Matt Ridley escreveu um livro sobre as origens da virtude no ser
humano. O livro é uma grande discussão filosófica recheada de exemplos
práticos.
Por outro lado, Martin Nowak e parceiros estudaram a cooperação através
de simulações computacionais. A ideia é fazer simulação social, ou seja,
avaliar o comportamento de pessoas (principalmente multidões) através de
modelos computacionais.
A cooperação pode ser entendida como a ajuda de pessoas a pessoas.

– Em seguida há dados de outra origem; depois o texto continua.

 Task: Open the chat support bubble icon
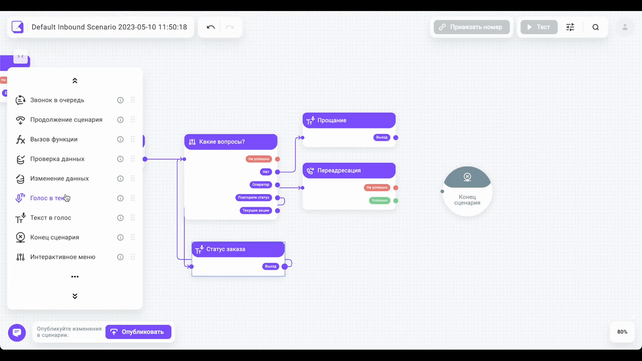[x=17, y=332]
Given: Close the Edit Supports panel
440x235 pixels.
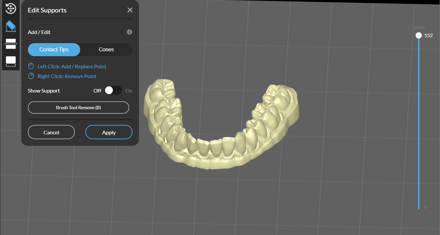Looking at the screenshot, I should (130, 10).
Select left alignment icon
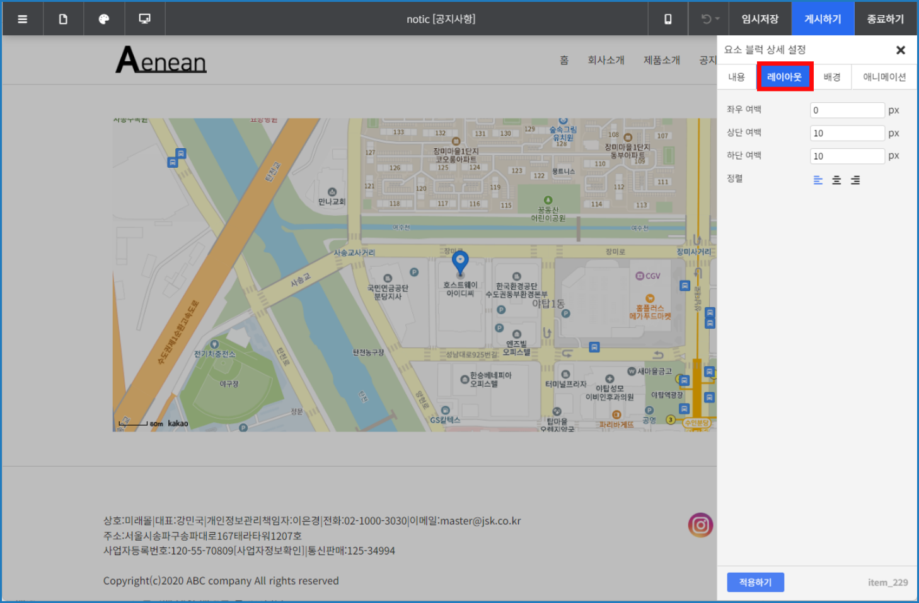Viewport: 919px width, 603px height. pos(818,180)
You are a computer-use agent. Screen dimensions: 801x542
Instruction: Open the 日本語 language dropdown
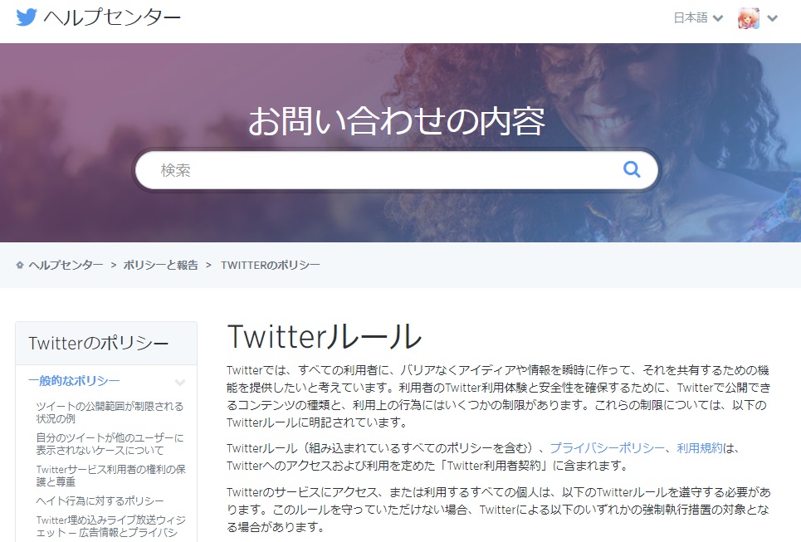click(x=698, y=18)
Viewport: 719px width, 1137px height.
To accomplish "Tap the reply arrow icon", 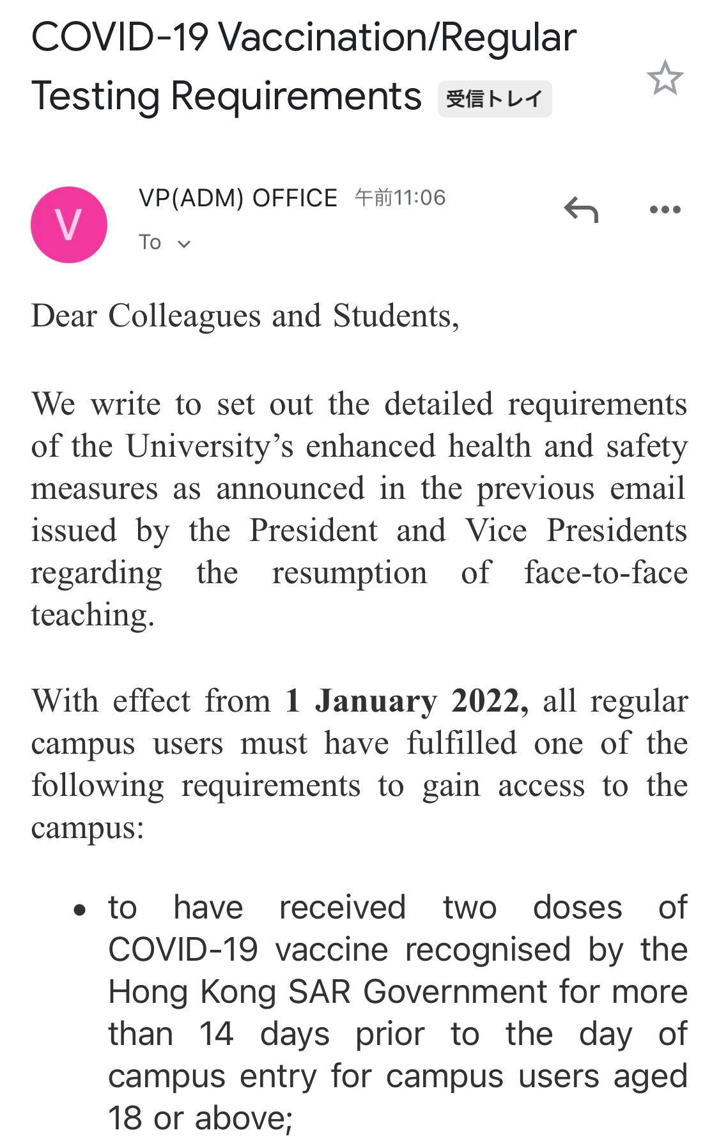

Podemos ver isto no contexto de uma equipe de trabalho ou esporte, dentro de
uma família, no contexto de uma empresa toda e certamente na sociedade (cidade,
país ou planeta).
Nowak utilizaram jogos como o Dilema do Prisioneiro, a Tragédia dos Comuns,
o jogo do Ditador, etc. Estes jogos consistem em simular rodadas de interações
entre pares de pessoas. As pessoas são representadas por agentes computacionais
que assumem comportamentos programados.
No caso, 2 comportamentos foram estudados: os cooperadores e os
desertores.
Os cooperadores podem ser vistos como aquelas pessoas que ajudam
outros, que compartilham informações, que fazem o bem, que atuam ou participam como
voluntários em eventos ou promoções beneficentes. Já os desertores seriam os
que possuem comportamento contrário.
Nowak começou com uma distribuição aleatória de cooperadores e desertores.
Assim como a evolução dos seres vivos, novas gerações surgem, geralmente
repetindo o comportamento de seus pais. Mutações aleatórias são forçadas para
modificar o comportamento, simulando alterações de comportamento de pai para
filho.
No primeiro experimento, em poucas gerações, todos estavam desertando,
ou seja, os desertores dominaram o mundo (ou a sociedade em questão).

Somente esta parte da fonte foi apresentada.